If you're an SEO, then you don't need to be told about how much of the average SEO's time is spent in explanation. At my company, we've just kind of assumed it was a necessary evil, and rolled some "teaching time" into our planning and standardized processes.
We did, that is, until we discovered Common Craft. I used to spend 20-30 minutes explaining what RSS is and how both users and content publishers can benefit from it—keep in mind that the percentage of users who knowingly use RSS is still frustratingly small—but Common Craft found a way to explain RSS in about three minutes. If you haven't seen it, check out their RSS In Plain English video:
They've created a product that was sorely needed for people like me—dead simple explanations of complicated topics—and have done it in a fun and unique way. Now, whenever I'm pitching a client on the benefits of having a business blog, I just show them the Common Craft RSS video, and they're sold.
2. Great Business Model
Common Craft has a fantastic business model. They put most of their videos on YouTube, freely available to those who need them. They also sell their videos to people like me who may wish to use one in a seminar presentation. Finally, they produce custom videos. If you're in a complicated industry dealing with new technologies or terminologies, you can hire Common Craft to create one of their patented explanation videos just for you.
3. High Quality Work
These videos are excellent. If you have ever seen the "Watch a video!" link on the Twitter home page, that's Common Craft's work (it's not there anymore). That video, "Twitter in Plain English," has been viewed millions of times and has even been translated in 69 different languages. How many languages has your video been translated into?
In case you haven't seen it:
Think about this for a minute… Common Craft did such a good job explaining what Twitter is and how it's used, that Twitter put a link to the video on the home page (rather than trying to explain it themselves). If that's not an endorsement of how great Common Craft is at boiling down complicated concepts into easily understood explanations, then I don't know what is. Whatever complicated thing it is that your company does, I can pretty much guarantee that Common Craft can explain it better than you can.
4. Oustanding SEO
Granted, it helps their SEO efforts tremendously to have so many links pointed at their site and their videos. But isn't that what we preach to each other at conferences all the time? Have great content, and the links—and by extension, the search placements—will follow, right?
I get a lot of clients that know enough to be dangerous. They want to use YouTube to promote their business, but the only video content they have is the piece News Channel 6 did on them last November.

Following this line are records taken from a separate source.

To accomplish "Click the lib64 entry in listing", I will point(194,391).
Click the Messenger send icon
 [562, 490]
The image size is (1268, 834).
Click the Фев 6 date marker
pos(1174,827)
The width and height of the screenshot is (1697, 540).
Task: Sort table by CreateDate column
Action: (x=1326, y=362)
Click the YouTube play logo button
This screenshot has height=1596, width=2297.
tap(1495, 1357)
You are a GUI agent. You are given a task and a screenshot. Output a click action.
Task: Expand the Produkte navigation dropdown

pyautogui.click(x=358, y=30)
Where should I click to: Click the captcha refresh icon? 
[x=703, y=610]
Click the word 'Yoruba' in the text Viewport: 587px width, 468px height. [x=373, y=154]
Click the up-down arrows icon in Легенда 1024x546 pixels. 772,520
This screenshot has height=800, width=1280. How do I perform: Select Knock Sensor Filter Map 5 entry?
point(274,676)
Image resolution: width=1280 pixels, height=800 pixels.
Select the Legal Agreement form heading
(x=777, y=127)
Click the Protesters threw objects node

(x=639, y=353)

It does get old trying to explain why simply throwing your existing commercials and instructional videos up onto YouTube won't exactly translate into a number one Google rank.
Naming the video series "In Plain English" is just this side of genius. I'd love to get a peak at their analytics to see how much traffic they get from searches containing that phrase. The business model helps a ton, too, in terms of anchor text. Anyone who watches a Common Craft video that they find exceptional is likely to link to it—and do so using the perfect anchor text whether they realize it or not (such as "click here to see the single best explanation of Twitter I've ever seen.”).
They don't need to ask for anchor text, because they've built and named their product in a way that gets the desired anchor text inherently. Brilliant. Check out a search on Google for "explanation of twitter," or see the screenshot on the right. Their site is #1 organic result and their video #1 universal result.
They've clearly done all of the basic on-site SEO as well. Whether they hired someone or did it themselves, it's obviously something they considered early on. The code is very clean, and all the usual suspects (meta tags, alt tags, etc.) are there. Just the full package of SEO logic from business model to product name to keywords.
If you struggle to explain things to your client, I would encourage you to check out Common Craft... you won't be sorry.
Disclaimer: It's a shame that we're in a day and age when I have to do this, but here goes… I am not affiliated with Common Craft. They haven't paid me or asked me to write this. I'm an absolute nobody to them. I'm just a huge, huge fan and thought it was a fantastic case study of how to do video (and SEO for video) the right way.